Estos son pensamientos en voz alta con fuerza de bronca, es mi cercanía al fin de la metáfora. Y le agradezco a María José, una vez más, por haber generado las herramientas para que pueda escribir esta entrega. Porque escribir, en el sentido estricto de la palabra, no salva a nadie. Ni a Abel, ni a Pablo, ni a Alexis, ni a Vanesa, ni a otros tantos pibes y pibas que son cotidianamente verdugueados por la policía y por las fuerzas de seguridad por el sólo hecho de ser quienes son.
Es quizas un recordatorio de que a estas fuerzas no les molesta que los pibes y pibas delincan, sino las identidades barriales, los sectores populares, su moda para vestir, su música, sus viseras, su lenguaje, sus berretines. Qué fácil sería si todos podríamos ver que en los delitos que estos jóvenes comenten no hay otra cosa que una necesidad de pertenecer, una forma de hablar para que alguien escuche que están afuera, que cada vez es más difícil acceder a lo que para muchos de nosotros es normal y natural, y que lo digan en la forma que lo digan, nadie parece escucharlos. Gritan en forma de transgresión, roban para avisarnos que están. Creo que ya estamos en condiciones de poder tener esta conversación seria y urgente porque sino la policía, más que nunca, puede volver a matar a cuanto pequeño Facundo Ferreyra se le cruce. Y si está en la cárcel, peor aún. Detrás de esos muros que pocos sabemos lo que acontece, toda la violencia, la degradación humana, la perversión explícita aparece en lo cotidiano con una naturalidad que me espeluzna.
Decía que escribir no va a salvar a nadie, pero al menos que me sirva para que quienes todavía pueden leer sepan que estas cosas pasan, que hay miles de historias encerradas que si las escucharan sería más fácil de comprender y que también sería aún más posible vehiculizar acciones concretas que mejoren la calidad vida de esa gente. Nadie elige lo que no conoce. Contar estas historias sirve para que sepamos todos que no podemos ignorar la manera en la que son tratadas algunas vidas con la excusa de estar solucionando algo que, en realidad, hace lo contrario.

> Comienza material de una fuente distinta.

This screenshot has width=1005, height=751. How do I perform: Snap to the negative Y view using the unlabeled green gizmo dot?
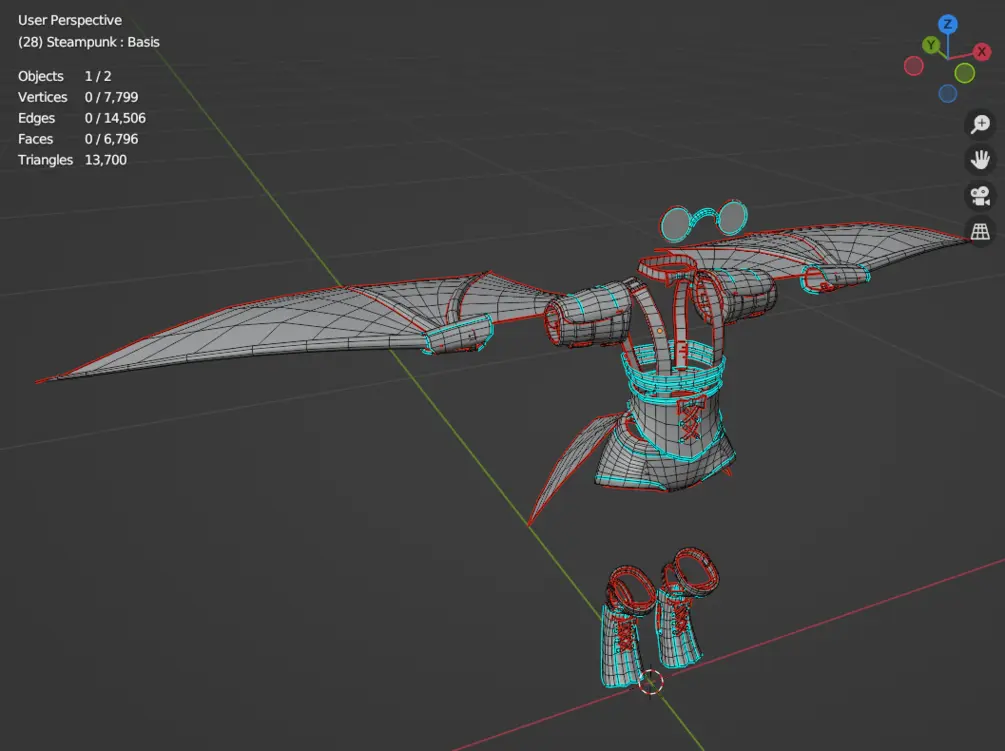(x=964, y=73)
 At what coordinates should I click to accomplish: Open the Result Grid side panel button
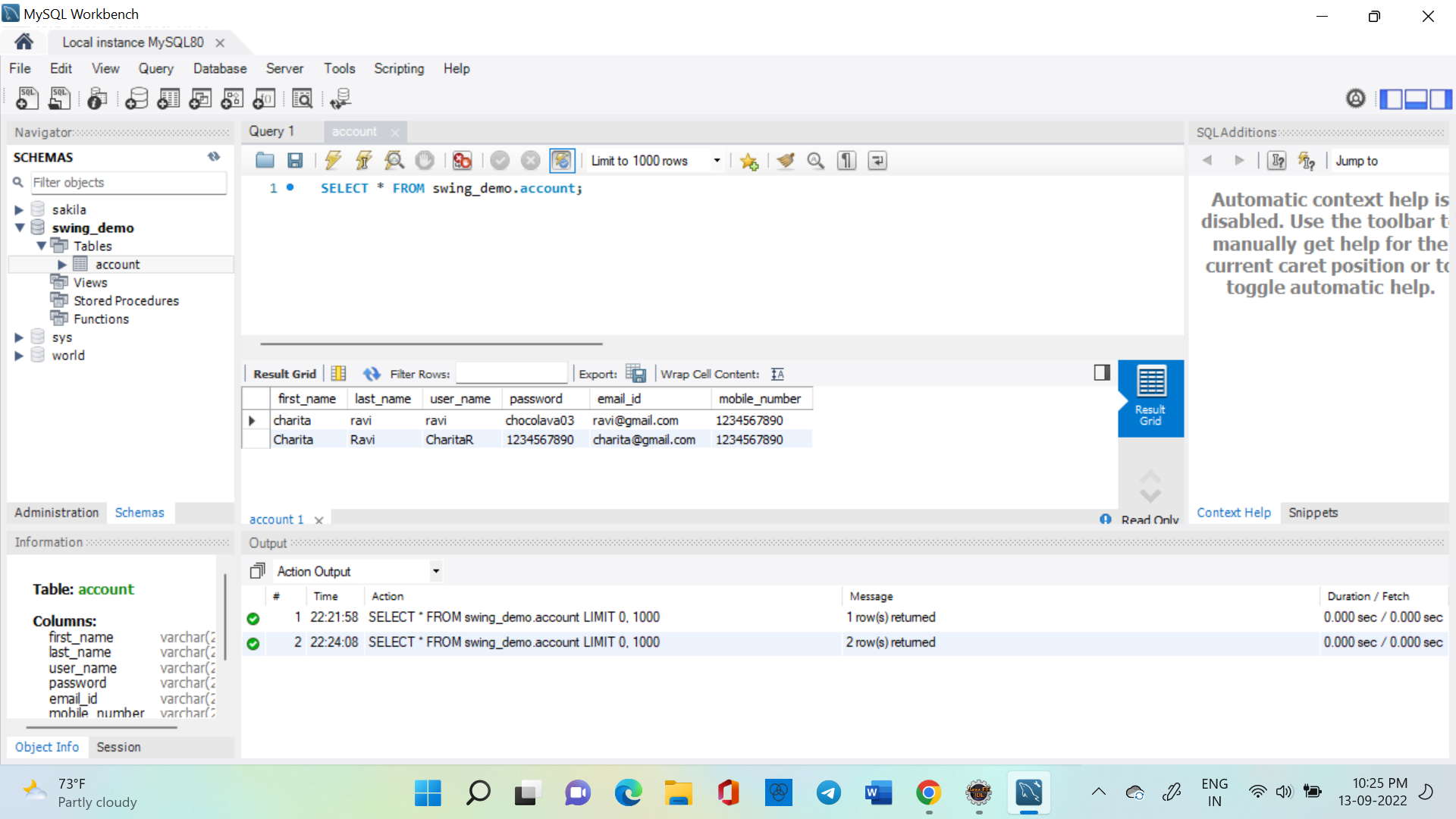click(1150, 398)
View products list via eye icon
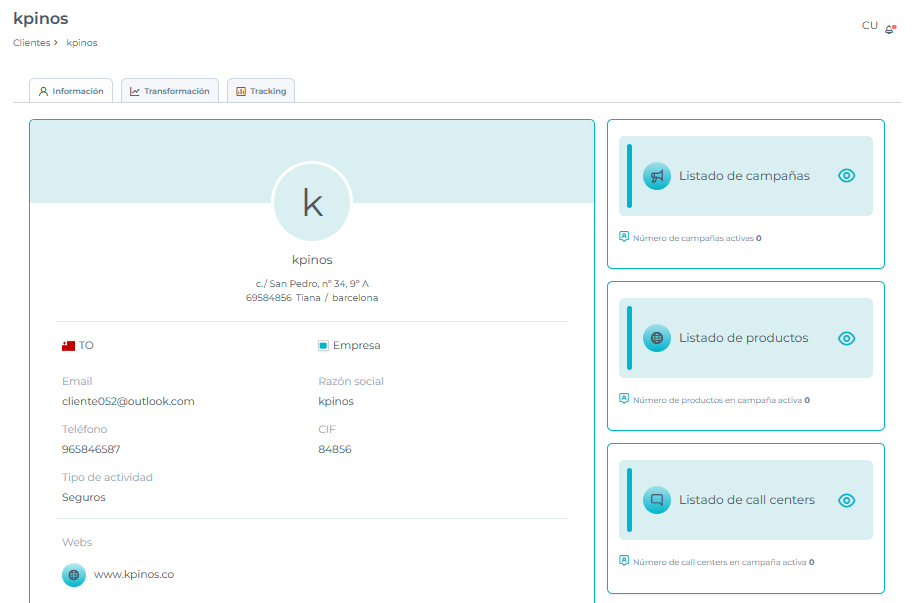Image resolution: width=915 pixels, height=603 pixels. click(x=846, y=338)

Y también para hacer menos doloroso este peso de convivir con el horror.
La violencia que está potenciada por el contexto de encierro, es la misma violencia en la cual estamos inmersos hoy. Los vínculos están más tensos, más hostiles, más turbios, más irascibles, más impacientes. La crisis genera violencia y, cuando encima el odio está legitimado, aparecen las miserias humanas, desde las más chicas a las más grandes. Ojo con tener la ensalada rusa en el medio de nuestra mesa, cuidado con no ser los que estemos también siendo parte de la violencia en los modos de relacionarnos con los demás. De verdad, es completamente necesario volver a sentir que el otro es alguien con quien poder estar, compartir, apoyarse, abrirse, sentir. No podemos seguir en esta perversión paranoica que instalaron de que el otro es alguien a aniquilar. Mi pretensión es que nos preguntemos un poco más sobre las cosas que están doliendo el mundo y qué estamos pudiendo hacer con eso. Mi intención es contar historias para que no queden encerradas y para que nos duelan menos a quienes las vivimos. Estamos a tiempo de salir de la pose y el semblante de que nos estamos bancando esta crisis, volver al encuentro y salvarnos. Porque los afectos sí salvan: la escucha de un secreto, una llamada a tu mamá.
Quizás para algunos esta sea otra manifestación autorreferencial con tintes de autobombo, asumo ese riesgo. Pero es mi fiesta, y yo lloro si quiero. Lloro si quiero.